### What to produce
Duplicate the listing from the line with "I will coord(121,335)." to the line with "click(x=8, y=225)", including both of those lines.

### Data provided
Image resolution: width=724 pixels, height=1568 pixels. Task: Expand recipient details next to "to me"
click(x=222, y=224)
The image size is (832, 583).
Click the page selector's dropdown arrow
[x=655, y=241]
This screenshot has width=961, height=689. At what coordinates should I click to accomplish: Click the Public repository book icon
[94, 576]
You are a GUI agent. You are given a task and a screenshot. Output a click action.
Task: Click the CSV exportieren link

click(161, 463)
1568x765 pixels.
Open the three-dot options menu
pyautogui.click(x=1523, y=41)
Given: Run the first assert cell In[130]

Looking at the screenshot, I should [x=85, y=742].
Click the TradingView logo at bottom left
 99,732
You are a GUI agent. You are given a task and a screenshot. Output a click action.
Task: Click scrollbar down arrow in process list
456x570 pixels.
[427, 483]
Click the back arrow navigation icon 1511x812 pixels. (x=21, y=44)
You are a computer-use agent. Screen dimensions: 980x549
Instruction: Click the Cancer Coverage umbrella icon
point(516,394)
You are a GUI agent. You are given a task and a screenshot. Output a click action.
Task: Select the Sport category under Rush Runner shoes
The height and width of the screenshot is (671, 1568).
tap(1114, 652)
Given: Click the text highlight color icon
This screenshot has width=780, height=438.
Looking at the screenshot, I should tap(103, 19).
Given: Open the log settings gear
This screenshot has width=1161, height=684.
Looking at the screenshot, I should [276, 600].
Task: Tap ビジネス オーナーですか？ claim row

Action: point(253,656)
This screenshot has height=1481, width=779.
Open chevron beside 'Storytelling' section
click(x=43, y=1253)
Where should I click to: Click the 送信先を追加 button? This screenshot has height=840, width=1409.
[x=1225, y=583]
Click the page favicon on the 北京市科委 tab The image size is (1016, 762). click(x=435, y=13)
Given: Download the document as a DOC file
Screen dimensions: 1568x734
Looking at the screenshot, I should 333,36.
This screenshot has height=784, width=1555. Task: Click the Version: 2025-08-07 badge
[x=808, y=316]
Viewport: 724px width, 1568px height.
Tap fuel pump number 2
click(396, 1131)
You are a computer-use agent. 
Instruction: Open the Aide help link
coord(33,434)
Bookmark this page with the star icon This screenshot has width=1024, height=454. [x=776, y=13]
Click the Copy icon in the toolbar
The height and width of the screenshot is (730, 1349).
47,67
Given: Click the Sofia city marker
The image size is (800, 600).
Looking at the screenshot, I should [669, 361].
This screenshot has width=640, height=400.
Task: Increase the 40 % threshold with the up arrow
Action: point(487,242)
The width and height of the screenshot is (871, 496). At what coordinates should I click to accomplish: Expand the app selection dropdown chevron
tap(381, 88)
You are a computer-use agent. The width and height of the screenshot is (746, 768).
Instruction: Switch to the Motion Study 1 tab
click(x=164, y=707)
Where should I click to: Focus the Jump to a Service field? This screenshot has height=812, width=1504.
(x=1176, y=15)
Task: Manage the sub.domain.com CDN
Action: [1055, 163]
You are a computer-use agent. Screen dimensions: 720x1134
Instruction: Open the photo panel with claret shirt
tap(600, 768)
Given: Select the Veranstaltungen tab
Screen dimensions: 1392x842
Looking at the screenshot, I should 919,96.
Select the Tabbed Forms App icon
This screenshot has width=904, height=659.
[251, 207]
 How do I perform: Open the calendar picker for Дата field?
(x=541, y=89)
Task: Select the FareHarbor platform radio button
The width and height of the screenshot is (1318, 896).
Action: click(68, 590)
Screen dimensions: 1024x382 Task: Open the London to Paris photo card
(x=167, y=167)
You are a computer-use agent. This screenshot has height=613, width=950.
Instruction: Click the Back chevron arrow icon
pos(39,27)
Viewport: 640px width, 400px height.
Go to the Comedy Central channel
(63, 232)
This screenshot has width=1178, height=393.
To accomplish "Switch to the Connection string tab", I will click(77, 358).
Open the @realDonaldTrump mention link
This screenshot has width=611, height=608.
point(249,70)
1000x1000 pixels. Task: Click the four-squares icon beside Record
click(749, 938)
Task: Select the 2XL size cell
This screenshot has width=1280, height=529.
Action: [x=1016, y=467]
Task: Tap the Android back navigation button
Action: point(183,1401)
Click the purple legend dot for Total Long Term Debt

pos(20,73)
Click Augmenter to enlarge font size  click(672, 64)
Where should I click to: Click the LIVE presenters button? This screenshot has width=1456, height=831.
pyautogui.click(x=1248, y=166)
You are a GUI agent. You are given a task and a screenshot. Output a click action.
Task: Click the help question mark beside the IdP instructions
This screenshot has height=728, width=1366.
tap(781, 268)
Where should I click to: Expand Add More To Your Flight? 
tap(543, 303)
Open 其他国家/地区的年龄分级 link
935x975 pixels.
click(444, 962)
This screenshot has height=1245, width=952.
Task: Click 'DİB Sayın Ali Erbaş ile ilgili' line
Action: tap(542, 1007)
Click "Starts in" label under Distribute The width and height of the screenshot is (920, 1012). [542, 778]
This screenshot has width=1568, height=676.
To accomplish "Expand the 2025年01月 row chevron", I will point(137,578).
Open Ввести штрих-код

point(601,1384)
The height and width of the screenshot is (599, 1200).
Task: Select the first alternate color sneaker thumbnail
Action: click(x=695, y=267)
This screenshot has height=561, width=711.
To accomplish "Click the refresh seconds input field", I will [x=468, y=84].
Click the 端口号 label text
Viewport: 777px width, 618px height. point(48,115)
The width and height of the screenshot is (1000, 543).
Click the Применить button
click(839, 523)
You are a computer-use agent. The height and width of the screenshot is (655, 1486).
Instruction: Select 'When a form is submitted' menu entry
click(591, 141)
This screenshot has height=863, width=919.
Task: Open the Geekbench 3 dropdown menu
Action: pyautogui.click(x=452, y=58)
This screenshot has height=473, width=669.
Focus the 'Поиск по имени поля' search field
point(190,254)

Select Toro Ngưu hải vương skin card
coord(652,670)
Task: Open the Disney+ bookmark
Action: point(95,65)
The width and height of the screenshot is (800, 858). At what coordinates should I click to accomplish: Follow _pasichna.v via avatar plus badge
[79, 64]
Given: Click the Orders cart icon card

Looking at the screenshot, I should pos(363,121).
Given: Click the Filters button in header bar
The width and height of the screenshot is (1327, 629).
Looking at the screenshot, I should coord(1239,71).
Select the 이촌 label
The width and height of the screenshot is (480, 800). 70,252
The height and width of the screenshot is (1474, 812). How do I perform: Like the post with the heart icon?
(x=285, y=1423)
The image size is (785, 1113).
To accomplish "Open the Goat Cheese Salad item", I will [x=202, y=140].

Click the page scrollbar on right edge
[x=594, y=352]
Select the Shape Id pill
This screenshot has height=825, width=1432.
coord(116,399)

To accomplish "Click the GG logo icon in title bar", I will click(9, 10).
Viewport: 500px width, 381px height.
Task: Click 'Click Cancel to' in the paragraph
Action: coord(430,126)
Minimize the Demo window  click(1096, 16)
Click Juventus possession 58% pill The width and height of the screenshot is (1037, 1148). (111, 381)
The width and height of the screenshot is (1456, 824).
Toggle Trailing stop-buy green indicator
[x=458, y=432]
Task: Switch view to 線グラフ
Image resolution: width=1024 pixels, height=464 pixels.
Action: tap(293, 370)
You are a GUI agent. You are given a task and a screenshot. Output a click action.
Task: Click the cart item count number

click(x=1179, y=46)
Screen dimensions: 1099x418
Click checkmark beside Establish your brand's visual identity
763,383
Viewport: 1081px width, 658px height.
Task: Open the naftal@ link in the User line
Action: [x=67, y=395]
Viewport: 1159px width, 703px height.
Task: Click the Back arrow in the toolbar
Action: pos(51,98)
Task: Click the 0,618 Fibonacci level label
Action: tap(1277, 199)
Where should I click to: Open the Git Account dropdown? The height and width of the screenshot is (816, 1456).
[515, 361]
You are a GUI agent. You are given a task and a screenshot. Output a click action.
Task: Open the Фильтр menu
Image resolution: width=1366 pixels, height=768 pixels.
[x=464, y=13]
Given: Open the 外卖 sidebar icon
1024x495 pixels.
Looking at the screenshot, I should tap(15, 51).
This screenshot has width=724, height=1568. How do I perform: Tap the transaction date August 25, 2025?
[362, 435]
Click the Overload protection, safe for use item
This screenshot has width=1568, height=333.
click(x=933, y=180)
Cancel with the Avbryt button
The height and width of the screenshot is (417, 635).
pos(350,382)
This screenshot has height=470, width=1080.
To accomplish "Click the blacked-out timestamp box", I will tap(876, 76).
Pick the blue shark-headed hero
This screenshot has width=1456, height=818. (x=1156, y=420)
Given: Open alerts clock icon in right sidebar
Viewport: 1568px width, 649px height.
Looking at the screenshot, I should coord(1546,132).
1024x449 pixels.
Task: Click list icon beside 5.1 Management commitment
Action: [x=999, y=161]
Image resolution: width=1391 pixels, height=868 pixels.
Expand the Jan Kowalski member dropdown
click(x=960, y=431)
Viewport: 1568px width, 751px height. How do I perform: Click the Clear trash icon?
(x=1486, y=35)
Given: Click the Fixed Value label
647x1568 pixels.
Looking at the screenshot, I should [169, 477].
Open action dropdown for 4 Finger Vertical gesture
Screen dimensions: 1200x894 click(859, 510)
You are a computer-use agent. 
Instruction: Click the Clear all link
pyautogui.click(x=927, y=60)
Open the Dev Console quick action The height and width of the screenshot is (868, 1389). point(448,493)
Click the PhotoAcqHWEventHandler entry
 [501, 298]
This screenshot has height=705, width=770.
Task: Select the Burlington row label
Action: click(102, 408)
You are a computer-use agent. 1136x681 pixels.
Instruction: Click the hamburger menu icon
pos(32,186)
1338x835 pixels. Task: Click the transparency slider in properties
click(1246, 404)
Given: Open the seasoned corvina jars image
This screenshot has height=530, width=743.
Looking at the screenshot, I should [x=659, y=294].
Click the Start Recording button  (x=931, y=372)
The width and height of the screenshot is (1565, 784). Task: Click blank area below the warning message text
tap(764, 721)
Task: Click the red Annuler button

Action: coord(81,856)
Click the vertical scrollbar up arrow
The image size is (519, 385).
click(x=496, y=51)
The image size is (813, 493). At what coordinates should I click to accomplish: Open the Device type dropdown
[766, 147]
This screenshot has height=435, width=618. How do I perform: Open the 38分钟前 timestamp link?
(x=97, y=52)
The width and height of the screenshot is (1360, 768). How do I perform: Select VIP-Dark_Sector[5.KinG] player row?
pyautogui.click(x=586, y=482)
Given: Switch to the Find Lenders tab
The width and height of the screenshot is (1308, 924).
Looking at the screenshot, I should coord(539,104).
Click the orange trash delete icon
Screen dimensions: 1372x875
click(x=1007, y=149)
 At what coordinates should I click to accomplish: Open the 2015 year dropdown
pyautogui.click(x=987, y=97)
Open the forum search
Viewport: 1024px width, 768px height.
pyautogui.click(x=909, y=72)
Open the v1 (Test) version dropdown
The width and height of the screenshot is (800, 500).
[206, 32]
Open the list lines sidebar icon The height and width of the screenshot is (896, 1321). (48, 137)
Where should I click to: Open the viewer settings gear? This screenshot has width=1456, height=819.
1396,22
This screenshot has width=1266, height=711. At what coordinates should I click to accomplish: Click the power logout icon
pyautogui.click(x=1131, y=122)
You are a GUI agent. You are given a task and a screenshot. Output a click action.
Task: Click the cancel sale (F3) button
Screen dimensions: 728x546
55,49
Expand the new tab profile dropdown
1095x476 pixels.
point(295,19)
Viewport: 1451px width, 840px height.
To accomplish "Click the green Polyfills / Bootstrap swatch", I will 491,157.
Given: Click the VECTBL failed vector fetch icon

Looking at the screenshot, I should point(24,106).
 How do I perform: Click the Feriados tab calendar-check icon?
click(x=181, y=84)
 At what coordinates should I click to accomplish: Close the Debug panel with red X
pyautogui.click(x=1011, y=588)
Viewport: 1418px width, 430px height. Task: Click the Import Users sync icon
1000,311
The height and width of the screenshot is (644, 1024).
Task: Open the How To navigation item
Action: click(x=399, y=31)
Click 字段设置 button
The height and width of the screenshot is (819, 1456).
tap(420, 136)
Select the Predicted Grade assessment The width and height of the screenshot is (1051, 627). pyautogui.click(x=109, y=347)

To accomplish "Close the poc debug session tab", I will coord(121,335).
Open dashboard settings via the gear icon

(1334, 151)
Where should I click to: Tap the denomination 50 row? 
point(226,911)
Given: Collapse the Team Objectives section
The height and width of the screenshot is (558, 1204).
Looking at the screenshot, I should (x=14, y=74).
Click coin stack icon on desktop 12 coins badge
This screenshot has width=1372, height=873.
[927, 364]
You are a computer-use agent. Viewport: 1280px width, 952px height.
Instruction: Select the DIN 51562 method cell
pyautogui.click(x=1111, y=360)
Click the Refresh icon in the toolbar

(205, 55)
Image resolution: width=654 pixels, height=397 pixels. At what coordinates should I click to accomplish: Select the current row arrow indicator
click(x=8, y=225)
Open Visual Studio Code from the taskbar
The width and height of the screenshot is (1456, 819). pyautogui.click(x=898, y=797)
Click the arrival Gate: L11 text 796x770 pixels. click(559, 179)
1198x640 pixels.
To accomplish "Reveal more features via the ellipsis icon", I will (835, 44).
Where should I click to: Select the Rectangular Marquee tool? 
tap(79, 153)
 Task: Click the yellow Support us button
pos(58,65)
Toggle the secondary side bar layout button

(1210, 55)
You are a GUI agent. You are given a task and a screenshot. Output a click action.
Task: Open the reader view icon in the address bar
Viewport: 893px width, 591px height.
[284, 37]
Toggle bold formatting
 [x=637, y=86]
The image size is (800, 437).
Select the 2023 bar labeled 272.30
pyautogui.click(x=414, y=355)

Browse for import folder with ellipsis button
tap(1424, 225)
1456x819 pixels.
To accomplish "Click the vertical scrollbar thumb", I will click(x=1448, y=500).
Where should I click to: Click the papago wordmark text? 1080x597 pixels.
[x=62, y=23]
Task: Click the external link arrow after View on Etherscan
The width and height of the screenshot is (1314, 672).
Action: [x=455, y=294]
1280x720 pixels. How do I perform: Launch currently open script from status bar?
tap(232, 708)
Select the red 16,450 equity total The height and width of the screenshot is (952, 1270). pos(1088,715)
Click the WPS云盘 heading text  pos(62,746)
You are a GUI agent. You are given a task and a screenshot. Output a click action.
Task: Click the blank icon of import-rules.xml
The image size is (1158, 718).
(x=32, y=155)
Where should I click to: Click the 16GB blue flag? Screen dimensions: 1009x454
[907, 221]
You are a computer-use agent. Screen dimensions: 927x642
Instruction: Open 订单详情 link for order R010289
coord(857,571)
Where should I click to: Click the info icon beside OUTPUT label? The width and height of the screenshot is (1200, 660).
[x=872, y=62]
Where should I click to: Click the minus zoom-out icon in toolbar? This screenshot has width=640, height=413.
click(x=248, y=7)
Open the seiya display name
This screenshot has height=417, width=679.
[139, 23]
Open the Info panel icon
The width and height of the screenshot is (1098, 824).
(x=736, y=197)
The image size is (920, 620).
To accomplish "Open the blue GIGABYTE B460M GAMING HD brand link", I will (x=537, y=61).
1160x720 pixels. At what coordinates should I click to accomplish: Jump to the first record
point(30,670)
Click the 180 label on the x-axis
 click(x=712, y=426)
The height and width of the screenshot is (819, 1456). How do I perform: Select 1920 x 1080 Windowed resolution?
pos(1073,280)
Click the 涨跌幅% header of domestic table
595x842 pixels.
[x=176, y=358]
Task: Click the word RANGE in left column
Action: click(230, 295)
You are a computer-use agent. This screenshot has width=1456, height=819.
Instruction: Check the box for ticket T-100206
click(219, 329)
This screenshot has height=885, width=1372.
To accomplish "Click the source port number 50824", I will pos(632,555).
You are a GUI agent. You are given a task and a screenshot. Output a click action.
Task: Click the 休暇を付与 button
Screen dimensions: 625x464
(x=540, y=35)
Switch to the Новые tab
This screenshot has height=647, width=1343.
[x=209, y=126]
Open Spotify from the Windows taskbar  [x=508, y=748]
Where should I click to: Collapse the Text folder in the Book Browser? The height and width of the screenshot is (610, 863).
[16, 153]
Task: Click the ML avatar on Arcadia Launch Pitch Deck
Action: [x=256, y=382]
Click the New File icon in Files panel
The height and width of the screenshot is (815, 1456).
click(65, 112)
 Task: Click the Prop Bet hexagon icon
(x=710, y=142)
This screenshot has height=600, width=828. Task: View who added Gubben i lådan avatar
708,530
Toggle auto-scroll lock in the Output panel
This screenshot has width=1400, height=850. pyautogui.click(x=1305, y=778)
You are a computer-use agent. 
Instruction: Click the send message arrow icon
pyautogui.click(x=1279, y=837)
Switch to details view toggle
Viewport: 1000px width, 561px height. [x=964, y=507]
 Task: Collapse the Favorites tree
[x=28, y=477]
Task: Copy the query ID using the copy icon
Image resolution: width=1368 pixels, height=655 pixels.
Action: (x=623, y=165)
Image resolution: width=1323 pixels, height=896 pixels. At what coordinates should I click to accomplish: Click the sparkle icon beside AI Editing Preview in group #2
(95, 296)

### Result
To accomplish "Close the poc debug session tab", I will coord(121,335).
Open dashboard settings via the gear icon

(1334, 151)
Where should I click to: Tap the denomination 50 row? 
point(226,911)
Given: Collapse the Team Objectives section
The height and width of the screenshot is (558, 1204).
Looking at the screenshot, I should (x=14, y=74).
Click coin stack icon on desktop 12 coins badge
This screenshot has width=1372, height=873.
[927, 364]
You are a computer-use agent. Viewport: 1280px width, 952px height.
Instruction: Select the DIN 51562 method cell
pyautogui.click(x=1111, y=360)
Click the Refresh icon in the toolbar

(205, 55)
Image resolution: width=654 pixels, height=397 pixels. At what coordinates should I click to accomplish: Select the current row arrow indicator
click(x=8, y=225)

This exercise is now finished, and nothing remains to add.